[Records from a dataset]
#####

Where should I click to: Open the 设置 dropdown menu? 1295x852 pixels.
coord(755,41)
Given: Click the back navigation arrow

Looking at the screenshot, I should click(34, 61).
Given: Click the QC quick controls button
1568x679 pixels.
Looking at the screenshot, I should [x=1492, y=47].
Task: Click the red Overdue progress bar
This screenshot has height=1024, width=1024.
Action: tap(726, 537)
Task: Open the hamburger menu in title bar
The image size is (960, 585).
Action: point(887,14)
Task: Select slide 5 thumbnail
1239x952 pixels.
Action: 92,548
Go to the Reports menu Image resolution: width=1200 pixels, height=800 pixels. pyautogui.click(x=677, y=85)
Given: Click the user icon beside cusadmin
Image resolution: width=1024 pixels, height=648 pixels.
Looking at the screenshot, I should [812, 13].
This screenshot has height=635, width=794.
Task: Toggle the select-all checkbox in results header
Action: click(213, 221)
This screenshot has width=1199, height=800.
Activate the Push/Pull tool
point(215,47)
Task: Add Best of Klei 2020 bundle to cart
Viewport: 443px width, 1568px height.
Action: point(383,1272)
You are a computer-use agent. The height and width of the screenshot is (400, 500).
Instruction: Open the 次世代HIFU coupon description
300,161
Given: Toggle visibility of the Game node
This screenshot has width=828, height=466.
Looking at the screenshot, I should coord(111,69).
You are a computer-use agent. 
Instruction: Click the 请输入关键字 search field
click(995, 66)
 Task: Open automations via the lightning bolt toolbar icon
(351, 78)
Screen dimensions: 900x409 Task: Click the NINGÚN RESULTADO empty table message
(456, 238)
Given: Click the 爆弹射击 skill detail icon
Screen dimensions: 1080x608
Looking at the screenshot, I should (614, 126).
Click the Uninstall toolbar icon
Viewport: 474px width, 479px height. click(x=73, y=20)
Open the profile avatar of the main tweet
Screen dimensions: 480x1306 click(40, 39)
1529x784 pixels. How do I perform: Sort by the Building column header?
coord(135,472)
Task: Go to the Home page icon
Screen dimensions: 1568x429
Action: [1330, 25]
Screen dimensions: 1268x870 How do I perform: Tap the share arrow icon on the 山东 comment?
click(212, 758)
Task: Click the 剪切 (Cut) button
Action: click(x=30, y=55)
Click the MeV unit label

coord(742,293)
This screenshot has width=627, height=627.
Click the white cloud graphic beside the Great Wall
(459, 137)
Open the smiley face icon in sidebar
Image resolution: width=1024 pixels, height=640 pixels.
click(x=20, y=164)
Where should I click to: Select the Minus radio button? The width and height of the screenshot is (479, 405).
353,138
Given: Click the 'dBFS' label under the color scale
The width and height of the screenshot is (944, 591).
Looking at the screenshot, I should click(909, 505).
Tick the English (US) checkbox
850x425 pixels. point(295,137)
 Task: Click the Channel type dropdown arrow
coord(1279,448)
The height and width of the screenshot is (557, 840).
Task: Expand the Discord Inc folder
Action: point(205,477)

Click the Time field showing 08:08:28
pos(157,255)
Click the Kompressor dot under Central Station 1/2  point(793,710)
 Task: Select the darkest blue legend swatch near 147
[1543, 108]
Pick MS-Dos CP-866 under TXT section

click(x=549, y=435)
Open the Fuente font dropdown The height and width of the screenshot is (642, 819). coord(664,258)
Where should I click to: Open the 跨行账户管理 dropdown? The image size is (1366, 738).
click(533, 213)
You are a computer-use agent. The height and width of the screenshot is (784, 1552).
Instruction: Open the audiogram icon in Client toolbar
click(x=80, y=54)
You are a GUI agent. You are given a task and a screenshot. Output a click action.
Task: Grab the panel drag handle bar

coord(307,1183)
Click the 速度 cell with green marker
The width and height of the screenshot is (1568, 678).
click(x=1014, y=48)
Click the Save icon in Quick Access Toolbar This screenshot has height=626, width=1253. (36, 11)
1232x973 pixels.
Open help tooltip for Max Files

#####

Your objective: Where a line of the records above holds the word "computer", copy that line.

The completed task:
You are a computer-use agent. The height and width of the screenshot is (400, 500).
You are a computer-use agent. 
You are a computer-use agent. The height and width of the screenshot is (784, 1552).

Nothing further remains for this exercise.